WHAT THE TASK ASKS:
Every line of the entries below from the one containing "Click the username" to the one containing "Given: Open tools_overview.qmd", both ends included, must be written out exactly. No other line belongs in the answer.

[Stored items]
···
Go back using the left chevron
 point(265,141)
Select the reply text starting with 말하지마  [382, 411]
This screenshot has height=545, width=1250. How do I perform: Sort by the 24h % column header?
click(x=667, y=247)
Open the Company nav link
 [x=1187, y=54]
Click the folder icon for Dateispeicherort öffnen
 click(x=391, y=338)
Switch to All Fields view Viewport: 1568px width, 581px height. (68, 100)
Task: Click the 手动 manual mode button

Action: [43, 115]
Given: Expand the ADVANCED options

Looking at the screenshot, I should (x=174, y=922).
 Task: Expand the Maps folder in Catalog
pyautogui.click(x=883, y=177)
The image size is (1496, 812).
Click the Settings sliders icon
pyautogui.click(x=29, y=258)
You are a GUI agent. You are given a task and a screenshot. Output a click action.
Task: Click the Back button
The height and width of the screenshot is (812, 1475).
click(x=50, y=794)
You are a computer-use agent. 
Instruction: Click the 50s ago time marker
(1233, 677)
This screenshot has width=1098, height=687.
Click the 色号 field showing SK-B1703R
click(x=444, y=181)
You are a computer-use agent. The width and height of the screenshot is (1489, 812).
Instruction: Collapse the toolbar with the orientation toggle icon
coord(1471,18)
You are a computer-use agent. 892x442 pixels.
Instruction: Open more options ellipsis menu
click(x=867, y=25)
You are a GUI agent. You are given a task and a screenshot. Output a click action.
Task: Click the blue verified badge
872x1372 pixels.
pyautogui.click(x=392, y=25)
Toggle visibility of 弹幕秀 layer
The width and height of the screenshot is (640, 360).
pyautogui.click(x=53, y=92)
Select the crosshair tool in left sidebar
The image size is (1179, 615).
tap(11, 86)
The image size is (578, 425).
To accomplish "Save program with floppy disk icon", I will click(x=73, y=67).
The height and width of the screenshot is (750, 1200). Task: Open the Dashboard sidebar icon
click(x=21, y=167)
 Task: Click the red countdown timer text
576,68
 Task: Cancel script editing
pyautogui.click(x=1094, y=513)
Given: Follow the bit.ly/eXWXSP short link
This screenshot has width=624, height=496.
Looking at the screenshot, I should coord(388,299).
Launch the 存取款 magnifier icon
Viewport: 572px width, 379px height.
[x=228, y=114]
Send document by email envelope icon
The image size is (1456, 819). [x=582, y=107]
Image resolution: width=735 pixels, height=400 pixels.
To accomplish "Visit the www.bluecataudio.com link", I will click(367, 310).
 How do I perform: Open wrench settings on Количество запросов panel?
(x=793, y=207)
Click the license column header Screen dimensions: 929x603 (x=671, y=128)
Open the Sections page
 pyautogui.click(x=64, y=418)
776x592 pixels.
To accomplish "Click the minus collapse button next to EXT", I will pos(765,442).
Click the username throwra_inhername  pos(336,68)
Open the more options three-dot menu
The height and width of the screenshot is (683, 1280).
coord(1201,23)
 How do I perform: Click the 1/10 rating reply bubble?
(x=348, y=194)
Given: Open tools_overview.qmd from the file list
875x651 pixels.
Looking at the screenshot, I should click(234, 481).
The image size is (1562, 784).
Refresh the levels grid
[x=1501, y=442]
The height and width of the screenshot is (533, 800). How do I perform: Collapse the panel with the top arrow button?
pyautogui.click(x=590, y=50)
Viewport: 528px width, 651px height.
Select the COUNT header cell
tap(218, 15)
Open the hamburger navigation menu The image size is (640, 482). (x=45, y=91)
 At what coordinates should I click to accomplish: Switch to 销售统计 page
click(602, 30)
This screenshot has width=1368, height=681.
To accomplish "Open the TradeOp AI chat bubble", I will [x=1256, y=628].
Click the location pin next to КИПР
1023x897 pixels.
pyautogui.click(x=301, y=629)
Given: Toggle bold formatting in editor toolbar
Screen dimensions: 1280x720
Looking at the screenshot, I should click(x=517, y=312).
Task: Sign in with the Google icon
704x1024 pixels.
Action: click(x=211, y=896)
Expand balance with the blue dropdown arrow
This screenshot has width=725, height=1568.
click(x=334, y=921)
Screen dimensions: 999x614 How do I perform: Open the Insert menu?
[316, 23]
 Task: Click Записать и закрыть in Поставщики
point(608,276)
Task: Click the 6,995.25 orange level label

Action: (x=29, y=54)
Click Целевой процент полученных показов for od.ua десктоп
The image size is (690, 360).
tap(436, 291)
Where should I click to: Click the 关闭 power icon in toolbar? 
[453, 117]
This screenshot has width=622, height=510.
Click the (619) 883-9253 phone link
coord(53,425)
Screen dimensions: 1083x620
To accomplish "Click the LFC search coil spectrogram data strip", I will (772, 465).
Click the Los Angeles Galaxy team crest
···
PROBLEM SOLUTION:
Click the username throwra_inhername  pos(336,68)
Open the more options three-dot menu
The height and width of the screenshot is (683, 1280).
coord(1201,23)
 How do I perform: Click the 1/10 rating reply bubble?
(x=348, y=194)
Given: Open tools_overview.qmd from the file list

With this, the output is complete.